Exercise details
This task calls for copying every line of the records that includes the word "input".

#### Records supplied ####

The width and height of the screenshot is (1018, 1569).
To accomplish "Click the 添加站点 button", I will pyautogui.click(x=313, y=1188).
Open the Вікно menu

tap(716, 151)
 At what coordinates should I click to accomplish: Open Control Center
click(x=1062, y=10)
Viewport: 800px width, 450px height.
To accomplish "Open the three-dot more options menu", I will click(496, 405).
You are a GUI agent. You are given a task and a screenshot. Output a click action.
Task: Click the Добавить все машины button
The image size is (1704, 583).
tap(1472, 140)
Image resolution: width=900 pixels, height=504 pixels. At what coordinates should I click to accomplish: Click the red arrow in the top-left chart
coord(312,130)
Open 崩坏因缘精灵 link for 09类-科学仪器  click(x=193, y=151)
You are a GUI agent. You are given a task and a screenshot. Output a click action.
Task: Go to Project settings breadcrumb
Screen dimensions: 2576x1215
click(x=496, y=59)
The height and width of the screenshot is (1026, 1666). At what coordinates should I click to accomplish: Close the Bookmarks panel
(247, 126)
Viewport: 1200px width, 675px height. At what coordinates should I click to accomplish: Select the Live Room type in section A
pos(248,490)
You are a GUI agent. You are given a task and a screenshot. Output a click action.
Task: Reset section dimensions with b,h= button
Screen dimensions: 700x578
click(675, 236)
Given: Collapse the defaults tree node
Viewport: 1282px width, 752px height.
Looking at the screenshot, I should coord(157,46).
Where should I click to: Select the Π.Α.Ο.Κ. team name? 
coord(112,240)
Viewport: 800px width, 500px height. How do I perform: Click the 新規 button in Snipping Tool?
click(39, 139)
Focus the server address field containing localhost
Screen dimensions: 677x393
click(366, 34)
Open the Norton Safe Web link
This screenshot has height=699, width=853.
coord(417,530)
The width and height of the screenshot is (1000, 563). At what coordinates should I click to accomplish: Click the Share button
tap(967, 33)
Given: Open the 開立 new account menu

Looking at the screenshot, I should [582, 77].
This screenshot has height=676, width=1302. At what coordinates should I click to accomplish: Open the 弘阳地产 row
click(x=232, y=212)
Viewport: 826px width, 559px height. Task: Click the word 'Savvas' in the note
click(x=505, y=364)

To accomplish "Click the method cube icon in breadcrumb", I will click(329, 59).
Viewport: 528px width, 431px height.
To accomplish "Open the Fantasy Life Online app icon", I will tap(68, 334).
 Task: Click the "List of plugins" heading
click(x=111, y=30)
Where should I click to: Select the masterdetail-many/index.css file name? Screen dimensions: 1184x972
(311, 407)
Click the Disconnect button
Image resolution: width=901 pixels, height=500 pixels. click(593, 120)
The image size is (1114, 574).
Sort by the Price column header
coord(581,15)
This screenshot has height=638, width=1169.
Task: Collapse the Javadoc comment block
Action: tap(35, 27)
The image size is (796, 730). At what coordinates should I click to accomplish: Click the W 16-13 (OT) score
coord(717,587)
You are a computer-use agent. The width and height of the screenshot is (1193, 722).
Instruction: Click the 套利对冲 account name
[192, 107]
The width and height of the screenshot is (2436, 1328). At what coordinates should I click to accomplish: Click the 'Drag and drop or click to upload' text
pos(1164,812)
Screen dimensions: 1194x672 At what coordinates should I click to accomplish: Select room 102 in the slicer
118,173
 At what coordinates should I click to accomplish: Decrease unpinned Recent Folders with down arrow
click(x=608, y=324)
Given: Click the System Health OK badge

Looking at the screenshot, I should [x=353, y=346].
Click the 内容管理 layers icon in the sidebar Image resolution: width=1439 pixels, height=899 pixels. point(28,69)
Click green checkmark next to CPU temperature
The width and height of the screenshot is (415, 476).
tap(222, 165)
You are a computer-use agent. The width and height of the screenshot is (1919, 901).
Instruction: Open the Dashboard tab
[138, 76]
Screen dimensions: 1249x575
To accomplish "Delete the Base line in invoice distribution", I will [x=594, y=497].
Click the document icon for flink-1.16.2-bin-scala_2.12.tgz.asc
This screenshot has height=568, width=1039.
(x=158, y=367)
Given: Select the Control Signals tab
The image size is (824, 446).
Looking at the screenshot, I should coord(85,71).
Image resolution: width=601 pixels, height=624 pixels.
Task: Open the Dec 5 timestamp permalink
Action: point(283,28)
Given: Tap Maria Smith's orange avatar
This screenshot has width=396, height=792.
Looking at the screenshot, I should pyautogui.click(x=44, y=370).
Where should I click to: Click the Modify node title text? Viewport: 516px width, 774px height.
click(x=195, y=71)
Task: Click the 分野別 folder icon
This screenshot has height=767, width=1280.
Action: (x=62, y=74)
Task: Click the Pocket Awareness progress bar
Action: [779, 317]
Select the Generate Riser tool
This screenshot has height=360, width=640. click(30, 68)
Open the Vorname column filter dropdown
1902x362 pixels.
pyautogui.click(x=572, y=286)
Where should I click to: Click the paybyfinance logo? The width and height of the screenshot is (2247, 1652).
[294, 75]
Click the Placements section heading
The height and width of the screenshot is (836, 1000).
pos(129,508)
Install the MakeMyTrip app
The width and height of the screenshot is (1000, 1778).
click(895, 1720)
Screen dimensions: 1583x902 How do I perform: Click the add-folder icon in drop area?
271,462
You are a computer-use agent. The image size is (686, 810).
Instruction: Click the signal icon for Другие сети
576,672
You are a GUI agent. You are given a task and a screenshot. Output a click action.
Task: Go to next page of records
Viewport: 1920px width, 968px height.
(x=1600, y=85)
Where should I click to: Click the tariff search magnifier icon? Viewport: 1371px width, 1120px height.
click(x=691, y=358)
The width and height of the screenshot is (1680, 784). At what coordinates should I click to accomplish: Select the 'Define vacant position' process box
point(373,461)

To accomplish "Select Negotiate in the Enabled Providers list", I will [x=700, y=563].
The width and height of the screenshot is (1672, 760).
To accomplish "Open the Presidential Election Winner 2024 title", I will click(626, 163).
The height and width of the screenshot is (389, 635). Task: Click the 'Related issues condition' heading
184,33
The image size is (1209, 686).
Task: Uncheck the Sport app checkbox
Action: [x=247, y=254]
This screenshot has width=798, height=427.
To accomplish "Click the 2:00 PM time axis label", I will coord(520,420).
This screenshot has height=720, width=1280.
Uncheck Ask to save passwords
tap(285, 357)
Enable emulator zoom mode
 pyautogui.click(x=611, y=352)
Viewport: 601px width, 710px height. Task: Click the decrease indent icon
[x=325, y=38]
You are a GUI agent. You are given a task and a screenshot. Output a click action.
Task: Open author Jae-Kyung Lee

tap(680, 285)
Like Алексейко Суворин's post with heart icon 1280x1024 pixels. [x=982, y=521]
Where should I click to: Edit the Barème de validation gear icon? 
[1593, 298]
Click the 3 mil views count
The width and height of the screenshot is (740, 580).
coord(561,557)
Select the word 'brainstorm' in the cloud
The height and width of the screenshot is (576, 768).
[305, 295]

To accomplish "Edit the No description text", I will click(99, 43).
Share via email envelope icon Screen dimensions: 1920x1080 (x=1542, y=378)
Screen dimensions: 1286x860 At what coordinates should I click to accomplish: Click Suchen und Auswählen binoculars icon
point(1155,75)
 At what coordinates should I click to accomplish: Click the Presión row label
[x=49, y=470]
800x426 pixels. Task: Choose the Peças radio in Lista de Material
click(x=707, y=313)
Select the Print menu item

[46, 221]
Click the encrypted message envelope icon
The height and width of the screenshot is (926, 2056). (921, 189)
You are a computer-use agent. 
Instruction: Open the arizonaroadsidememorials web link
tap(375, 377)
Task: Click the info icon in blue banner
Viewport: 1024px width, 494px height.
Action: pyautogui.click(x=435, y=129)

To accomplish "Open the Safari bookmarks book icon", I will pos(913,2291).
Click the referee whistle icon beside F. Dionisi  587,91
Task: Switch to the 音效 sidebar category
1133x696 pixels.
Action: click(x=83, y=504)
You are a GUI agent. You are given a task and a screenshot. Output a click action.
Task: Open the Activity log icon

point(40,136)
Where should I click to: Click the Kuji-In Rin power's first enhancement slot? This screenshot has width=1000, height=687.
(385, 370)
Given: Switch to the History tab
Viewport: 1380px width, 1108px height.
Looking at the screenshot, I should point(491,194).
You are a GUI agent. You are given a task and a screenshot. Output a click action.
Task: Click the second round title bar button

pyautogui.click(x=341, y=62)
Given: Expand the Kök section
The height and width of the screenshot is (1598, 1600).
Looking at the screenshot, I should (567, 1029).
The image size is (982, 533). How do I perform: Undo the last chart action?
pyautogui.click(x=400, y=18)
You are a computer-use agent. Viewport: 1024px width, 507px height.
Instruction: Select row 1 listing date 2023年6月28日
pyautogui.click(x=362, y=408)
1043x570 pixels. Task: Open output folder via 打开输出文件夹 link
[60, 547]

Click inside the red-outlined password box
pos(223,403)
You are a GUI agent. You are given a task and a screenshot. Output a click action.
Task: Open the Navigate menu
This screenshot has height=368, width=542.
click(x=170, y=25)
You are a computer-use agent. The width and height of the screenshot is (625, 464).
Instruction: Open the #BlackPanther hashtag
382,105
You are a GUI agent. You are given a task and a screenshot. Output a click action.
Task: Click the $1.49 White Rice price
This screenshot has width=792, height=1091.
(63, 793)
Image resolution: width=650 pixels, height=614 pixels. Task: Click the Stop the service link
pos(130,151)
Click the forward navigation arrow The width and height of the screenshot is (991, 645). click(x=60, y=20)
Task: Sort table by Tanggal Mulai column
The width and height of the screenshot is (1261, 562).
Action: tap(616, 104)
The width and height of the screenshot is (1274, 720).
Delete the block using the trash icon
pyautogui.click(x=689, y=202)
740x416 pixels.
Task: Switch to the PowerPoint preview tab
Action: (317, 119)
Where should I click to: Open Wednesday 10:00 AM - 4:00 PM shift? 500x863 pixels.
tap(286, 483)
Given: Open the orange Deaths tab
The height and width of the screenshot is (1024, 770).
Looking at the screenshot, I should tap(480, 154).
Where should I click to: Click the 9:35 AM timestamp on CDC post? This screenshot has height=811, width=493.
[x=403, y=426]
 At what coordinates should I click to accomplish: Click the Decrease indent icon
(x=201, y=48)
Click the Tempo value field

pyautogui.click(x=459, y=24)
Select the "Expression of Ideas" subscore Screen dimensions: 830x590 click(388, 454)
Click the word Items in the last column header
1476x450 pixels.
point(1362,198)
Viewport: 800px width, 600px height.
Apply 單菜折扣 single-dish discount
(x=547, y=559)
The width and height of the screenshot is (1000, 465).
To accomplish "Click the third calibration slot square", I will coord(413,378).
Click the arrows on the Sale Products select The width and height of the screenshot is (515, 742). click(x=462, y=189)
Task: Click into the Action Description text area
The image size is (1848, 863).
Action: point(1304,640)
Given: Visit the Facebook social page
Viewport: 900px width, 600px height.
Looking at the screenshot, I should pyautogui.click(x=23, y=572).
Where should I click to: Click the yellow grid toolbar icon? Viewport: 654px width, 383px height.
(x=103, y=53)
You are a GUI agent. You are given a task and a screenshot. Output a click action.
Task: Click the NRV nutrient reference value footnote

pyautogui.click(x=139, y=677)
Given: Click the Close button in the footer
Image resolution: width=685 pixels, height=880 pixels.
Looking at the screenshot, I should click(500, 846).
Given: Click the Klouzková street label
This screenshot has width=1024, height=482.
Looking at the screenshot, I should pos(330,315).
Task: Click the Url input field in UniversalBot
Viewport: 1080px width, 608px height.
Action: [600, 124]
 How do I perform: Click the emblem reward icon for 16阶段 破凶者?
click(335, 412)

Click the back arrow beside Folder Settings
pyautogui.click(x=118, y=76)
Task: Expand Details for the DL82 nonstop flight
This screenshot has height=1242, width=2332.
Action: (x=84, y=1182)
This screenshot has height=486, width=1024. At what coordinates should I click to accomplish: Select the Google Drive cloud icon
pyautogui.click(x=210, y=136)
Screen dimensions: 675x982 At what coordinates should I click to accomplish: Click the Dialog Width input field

####

Your solution
Task: Click the Url input field in UniversalBot
Screen dimensions: 675x982 At what coordinates should I click to accomplish: Click the Dialog Width input field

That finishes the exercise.